[Qué hacer]: Continúa el relato sobre Guillermo Chifflet a partir de su última oración, la que cuenta dónde se distribuía Marcha.

Con el afán de mejorar habitacionalmente el barrio, el comité invitó a ediles montevideanos, Aparecieron Andrés Cultelli y Guillermo Chifflet. Ambos, entonces, del Partido Socialista. Debía ser fines de los ’50 o comienzos de los ’60.

Cultelli, orador nato, ofreció todo, o de todo. Chifflet, apenas si habló. Porque escuchaba. Y lo recuerdo, con su altura, caminando siempre por debajo del cordón, para aparearse en la conversación con quien fuera. Me hizo acordar de inmediato al protagonista de Miracolo a Milano. Y Guillermo no posaba, era.

Me crucé con él, años después, cuando él era el periodista de calle del semanario Marcha. Lugar y tarea especialísima en una publicación recargada de intelectuales y de escritorios.

Un día, estaba yo trabajando en la Sala de Correcciones del semanario y llega “nuestro hombre a la intemperie” preguntando inquisitivamente: ¿sabe alguien si en la fuga de Punta Carretas puede haber un manco? Dije que sí. Conocía a uno, de algunos proyectos que encaramos juntos antes que el amigo se hiciera tupamaro.

¡Ah!, exclamó, ¡entonces es posta! Y contó que a la madrugada, mientras el centenar largo de tupamaros (y acompañantes “comunes”) iban como brotando del buraco hecho en una habitación de la casa ocupada, lindera a la cárcel de Punta Carretas, puesto que los fugitivos debían completar el tramo final del túnel, verticalmente, la rutina era empujar desde abajo y alguien desde arriba tomaba una mano para el impulso final. Llega el turno de otro y nuevamente la rutina; – ¡vamos, la mano! y una voz casi inaudible: –No tengo. La respuesta impaciente del agotado levantador de cuerpos, –“vamos no jodas, son las 3, no damos más”. La voz insiste: –no tengo… Allí cae o caen en la cuenta los de la habitación: y entonces, a estirarse mucho más para valerse del muñón.

El rigor de Guillermo era tanto como para no repetir meramente la jocosa anécdota de momento tan dramático; era un verdadero periodista.

En 1973, me tocó estar a su lado cuando el Ejército, la Aviación y la Policía se insubordinan gestando así lo que sería el golpe de estado de febrero, tan escamoteado. La parte del plantel de Marcha que estaba en la imprenta (“33”) quedó, quedamos, en territorio controlado por la Marina.  Y Marcha, el 99% de Marcha, se distribuía en el territorio controlado por militares y policías.

[Los datos]:

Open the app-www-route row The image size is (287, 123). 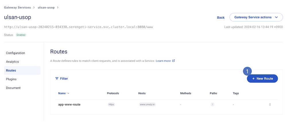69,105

--

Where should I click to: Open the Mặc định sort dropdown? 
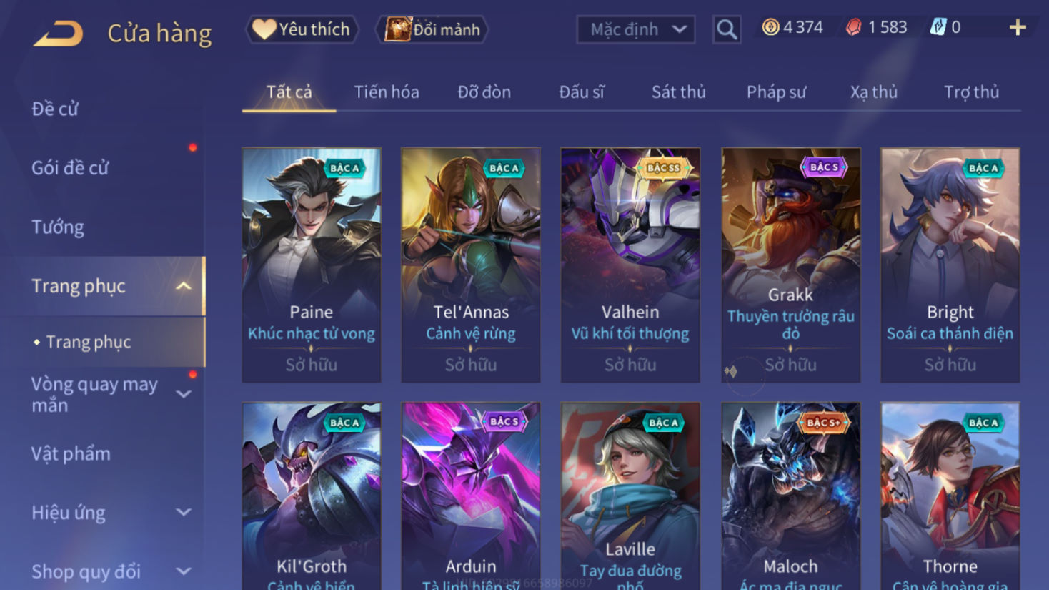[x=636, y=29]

* * *

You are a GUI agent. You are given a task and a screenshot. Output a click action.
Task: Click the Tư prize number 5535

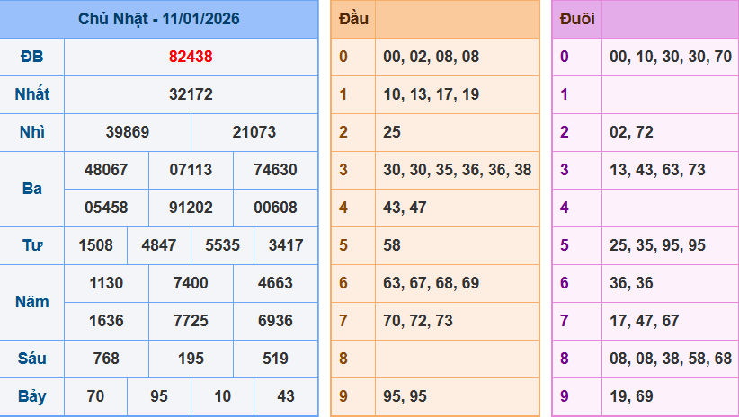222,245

[Respuesta]:
Julio Castro organizó el traslado, coordinó el flete para levantar la edición de la imprenta y pasarla “al otro lado”. Había tensión, no había violencia y hasta algún marino nos pidió un ejemplar… No individualizo a otros, pero sí a Guillermo y a mí mismo, acarreando los paquetes para mudarlos del camión del lado marino al camión del lado militar… Fajina dura para veteranos…

Como no pertenecimos jamás a la misma organización, nuestros encuentros eran propiamente sociales, no políticos. Era venir de una manifestación multitudinaria e intercambiar pareceres, impresiones; era compartir, por ejemplo, una torta frita de calle, tamaño baño. Sé que cuando me decidí por el 2000 a editar una revista (futuros, con la ese bien puesta) dedicada a reflexionar, siempre desde la calle, me apresuré a presentársela a Guillermo. Yo estaba entonces viviendo en Buenos Aires y con cada edición, cruzaba con ejemplares para distribuir en Montevideo, y él ya me había señalado cómo hacerle la entrega. Nunca me hizo un comentario. Éramos de palos distintos.

En alguna visita al país, antes de volver a vivir aquí, me enteré que con una fractura ósea y su estatura, había quedado inmovilizado. Y que ya no podían vivir juntos con su compañera de la manera extraordinaria en que los había conocido.

Hice visitas a su nuevo sitio, domicilio. Pero Guillermo era otro. Su mutismo era ensordecedor. Estaba lúcido, como se advertía en sus muy cortas intervenciones u observaciones.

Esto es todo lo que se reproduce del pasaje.